To do: Only the lines from the one containing "Image resolution: width=1568" through the last line of the data below belong in your answer, copied exactly and without pictures.

Supplied material:
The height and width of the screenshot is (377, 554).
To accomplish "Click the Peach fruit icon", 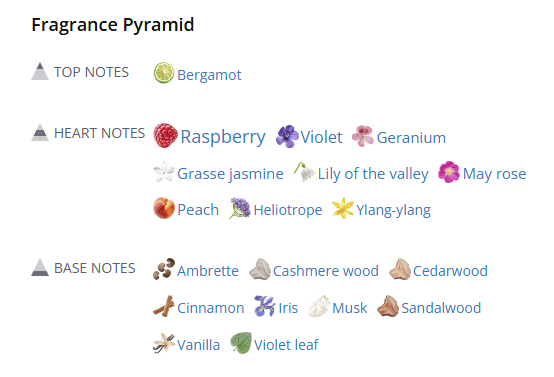I will [x=164, y=208].
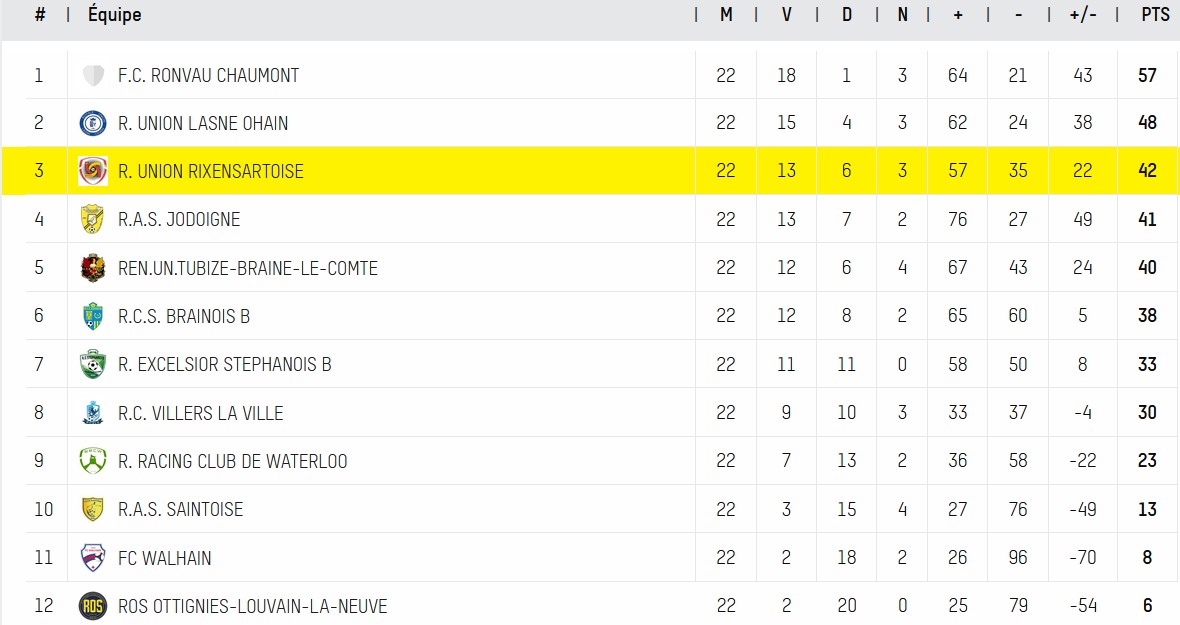The height and width of the screenshot is (625, 1180).
Task: Click the FC Walhain club badge
Action: pyautogui.click(x=93, y=557)
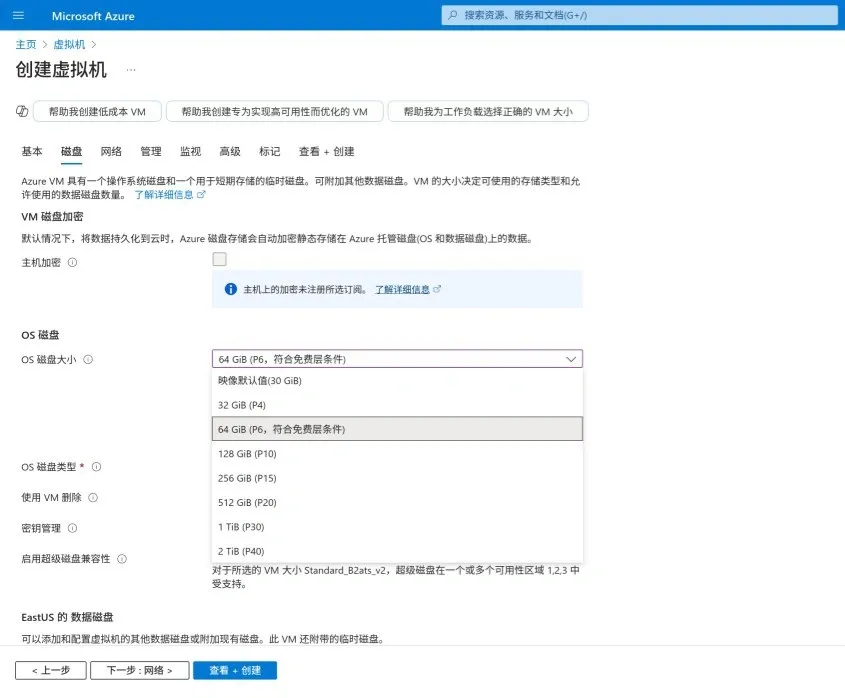
Task: Click info icon next to 使用 VM 删除
Action: [x=93, y=498]
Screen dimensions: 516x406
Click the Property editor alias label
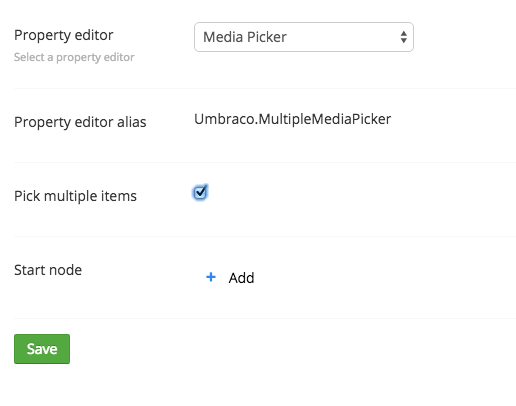80,122
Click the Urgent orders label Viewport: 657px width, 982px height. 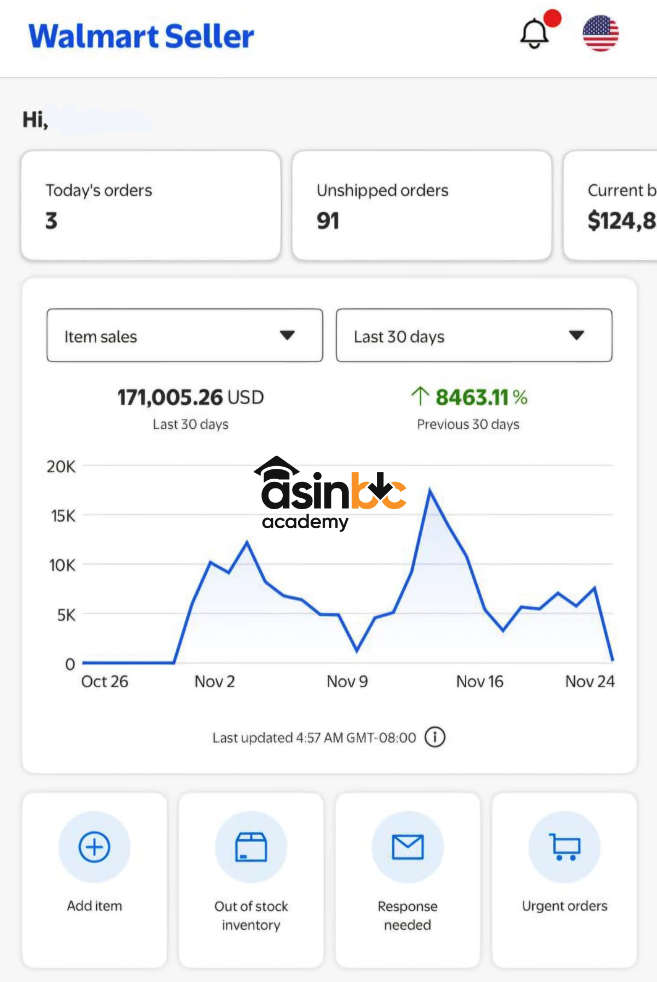[x=564, y=906]
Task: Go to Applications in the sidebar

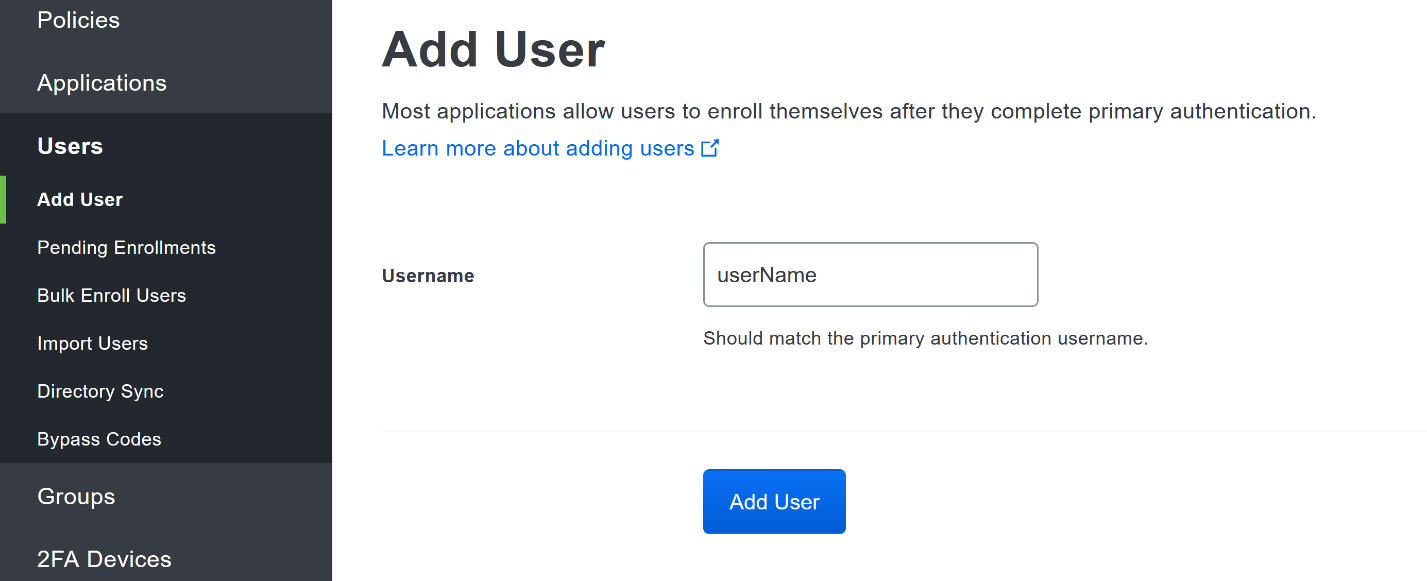Action: click(x=101, y=83)
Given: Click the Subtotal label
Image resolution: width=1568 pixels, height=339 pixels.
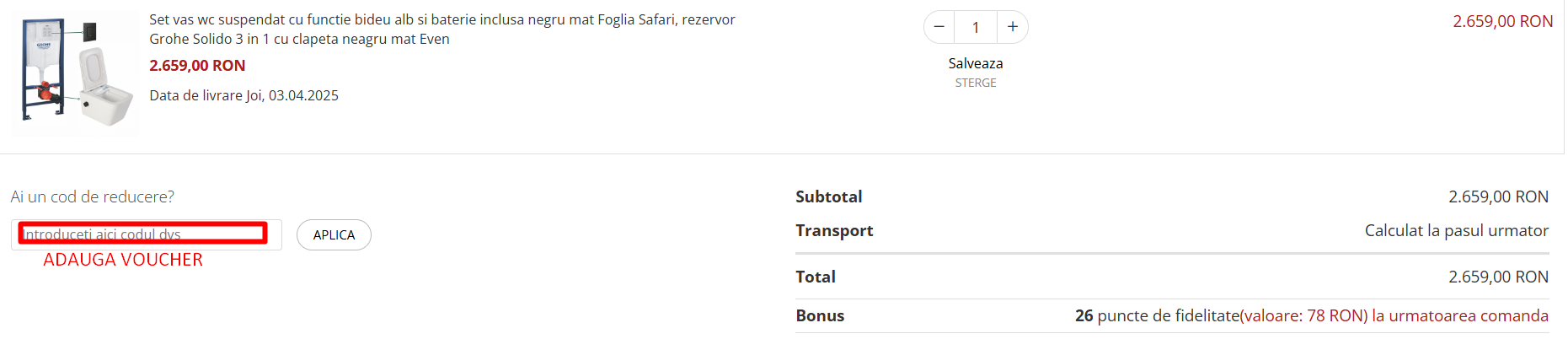Looking at the screenshot, I should pos(828,196).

Your solution:
Image resolution: width=1568 pixels, height=339 pixels.
Looking at the screenshot, I should pos(828,196).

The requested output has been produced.